■ **Supplied material**:
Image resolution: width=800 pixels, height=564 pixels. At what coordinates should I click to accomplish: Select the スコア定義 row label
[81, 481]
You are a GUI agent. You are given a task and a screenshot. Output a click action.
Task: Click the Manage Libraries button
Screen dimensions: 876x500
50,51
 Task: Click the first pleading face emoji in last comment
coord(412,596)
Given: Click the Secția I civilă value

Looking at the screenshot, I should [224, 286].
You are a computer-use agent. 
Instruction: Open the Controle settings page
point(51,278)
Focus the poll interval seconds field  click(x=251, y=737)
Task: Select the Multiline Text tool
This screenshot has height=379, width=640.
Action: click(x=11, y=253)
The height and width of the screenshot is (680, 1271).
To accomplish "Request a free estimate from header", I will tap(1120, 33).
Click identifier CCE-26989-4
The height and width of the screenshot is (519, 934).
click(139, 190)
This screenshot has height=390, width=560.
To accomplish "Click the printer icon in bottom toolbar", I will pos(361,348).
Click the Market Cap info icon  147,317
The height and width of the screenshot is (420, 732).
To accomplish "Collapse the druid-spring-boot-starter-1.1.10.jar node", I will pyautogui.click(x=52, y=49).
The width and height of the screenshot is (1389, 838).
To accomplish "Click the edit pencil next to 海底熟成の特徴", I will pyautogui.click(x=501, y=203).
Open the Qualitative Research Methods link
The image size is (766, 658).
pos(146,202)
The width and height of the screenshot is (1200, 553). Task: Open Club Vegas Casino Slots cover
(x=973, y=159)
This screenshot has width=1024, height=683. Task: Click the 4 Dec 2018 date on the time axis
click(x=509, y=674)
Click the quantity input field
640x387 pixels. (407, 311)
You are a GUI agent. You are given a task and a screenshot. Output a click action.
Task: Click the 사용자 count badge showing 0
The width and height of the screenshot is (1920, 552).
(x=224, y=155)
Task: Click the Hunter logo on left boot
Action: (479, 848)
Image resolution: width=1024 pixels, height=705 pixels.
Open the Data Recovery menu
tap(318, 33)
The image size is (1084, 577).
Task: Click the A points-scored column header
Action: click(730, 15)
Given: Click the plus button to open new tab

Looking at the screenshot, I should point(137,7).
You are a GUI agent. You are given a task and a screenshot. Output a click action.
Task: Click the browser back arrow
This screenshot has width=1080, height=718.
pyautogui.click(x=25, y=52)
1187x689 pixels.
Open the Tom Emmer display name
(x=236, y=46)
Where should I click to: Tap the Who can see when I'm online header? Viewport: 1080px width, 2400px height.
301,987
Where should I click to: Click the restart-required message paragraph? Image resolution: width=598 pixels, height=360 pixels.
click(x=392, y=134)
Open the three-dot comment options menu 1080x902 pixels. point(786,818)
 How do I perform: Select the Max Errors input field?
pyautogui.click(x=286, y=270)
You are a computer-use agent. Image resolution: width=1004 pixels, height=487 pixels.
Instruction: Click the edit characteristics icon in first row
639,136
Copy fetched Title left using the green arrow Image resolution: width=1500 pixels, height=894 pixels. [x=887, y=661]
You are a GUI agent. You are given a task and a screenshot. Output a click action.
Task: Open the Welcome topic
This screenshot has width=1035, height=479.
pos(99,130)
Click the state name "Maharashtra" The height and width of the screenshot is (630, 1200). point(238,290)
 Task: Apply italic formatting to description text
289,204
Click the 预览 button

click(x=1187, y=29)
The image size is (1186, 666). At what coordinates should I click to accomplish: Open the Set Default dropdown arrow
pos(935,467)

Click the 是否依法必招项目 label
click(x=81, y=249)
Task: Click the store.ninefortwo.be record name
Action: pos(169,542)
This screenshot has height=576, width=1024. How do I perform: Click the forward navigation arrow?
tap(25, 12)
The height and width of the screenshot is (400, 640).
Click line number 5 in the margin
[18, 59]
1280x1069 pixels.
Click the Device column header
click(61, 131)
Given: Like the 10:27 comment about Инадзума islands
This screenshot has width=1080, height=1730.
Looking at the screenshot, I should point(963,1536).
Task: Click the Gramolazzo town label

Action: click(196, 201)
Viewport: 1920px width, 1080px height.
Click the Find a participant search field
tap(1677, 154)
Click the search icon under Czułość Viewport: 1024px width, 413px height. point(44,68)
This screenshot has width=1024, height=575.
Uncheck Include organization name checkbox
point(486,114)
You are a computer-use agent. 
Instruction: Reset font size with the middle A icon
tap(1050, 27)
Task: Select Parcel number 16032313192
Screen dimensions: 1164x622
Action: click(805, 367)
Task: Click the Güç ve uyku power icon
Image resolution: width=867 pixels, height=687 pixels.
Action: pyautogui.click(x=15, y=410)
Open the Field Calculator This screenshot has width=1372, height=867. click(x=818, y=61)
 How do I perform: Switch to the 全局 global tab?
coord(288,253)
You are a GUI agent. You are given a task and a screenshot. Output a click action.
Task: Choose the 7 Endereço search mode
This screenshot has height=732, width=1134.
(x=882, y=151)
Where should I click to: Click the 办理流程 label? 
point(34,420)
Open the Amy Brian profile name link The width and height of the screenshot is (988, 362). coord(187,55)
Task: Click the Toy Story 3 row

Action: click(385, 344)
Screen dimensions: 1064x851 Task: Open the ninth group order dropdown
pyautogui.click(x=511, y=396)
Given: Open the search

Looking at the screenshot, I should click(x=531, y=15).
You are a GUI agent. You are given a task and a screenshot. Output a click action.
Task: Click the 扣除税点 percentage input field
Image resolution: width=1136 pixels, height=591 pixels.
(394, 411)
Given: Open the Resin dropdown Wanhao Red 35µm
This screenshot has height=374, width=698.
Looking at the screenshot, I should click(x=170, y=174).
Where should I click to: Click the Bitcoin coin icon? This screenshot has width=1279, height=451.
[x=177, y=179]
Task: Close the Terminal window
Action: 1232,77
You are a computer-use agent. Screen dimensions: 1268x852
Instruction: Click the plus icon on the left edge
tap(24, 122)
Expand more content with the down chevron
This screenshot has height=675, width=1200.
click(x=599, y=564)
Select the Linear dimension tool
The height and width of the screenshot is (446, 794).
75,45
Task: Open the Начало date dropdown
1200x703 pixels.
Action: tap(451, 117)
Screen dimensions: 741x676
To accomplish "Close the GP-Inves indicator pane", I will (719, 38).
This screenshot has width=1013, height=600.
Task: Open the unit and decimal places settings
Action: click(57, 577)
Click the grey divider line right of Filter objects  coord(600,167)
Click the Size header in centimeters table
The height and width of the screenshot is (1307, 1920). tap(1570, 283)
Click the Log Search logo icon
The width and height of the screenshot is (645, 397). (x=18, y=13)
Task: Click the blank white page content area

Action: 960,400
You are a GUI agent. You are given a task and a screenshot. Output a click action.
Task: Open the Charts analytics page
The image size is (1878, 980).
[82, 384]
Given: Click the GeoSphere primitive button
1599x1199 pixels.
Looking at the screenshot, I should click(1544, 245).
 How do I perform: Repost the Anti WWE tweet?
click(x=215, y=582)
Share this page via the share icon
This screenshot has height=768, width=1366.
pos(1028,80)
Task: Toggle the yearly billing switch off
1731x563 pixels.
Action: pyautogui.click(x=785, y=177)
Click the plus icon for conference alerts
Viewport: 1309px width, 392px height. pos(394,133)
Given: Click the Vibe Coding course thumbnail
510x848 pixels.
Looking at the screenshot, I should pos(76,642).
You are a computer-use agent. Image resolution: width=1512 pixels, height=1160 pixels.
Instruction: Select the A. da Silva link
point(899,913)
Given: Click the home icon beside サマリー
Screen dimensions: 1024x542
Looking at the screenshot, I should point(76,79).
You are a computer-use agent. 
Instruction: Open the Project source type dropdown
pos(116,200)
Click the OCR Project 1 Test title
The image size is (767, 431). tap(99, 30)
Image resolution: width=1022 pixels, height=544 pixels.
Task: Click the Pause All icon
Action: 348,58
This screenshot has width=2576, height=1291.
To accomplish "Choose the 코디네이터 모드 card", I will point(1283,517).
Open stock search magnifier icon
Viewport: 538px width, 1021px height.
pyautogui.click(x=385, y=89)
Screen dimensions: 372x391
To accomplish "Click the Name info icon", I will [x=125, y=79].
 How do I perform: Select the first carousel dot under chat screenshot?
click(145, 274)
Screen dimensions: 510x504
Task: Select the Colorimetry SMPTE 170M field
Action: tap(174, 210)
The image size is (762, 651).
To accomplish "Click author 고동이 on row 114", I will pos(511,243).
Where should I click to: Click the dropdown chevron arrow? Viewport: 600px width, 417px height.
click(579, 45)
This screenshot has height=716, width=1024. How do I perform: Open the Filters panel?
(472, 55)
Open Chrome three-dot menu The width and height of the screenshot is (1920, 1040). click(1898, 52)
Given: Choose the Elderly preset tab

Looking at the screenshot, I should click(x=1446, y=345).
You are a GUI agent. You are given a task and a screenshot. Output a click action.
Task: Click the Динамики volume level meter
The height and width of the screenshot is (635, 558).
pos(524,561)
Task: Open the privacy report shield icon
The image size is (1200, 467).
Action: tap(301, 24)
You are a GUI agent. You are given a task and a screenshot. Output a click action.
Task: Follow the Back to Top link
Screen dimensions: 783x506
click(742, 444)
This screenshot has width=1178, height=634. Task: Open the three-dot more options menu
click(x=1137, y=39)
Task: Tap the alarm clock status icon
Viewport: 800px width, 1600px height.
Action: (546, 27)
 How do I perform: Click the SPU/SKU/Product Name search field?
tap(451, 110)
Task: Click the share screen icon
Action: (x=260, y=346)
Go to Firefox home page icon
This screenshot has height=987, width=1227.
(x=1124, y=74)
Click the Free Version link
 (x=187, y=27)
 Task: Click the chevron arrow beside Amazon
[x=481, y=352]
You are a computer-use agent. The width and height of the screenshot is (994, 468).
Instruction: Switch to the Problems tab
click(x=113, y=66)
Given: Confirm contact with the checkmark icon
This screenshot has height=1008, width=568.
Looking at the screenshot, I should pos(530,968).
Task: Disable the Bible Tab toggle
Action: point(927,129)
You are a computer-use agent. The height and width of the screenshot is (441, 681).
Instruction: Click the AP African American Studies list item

■ **Exercise requirements**: Filter the records down to the lines that contain the string "home", and copy those lines.

■ **Expected answer**:
Given: Click the home icon beside サマリー
Go to Firefox home page icon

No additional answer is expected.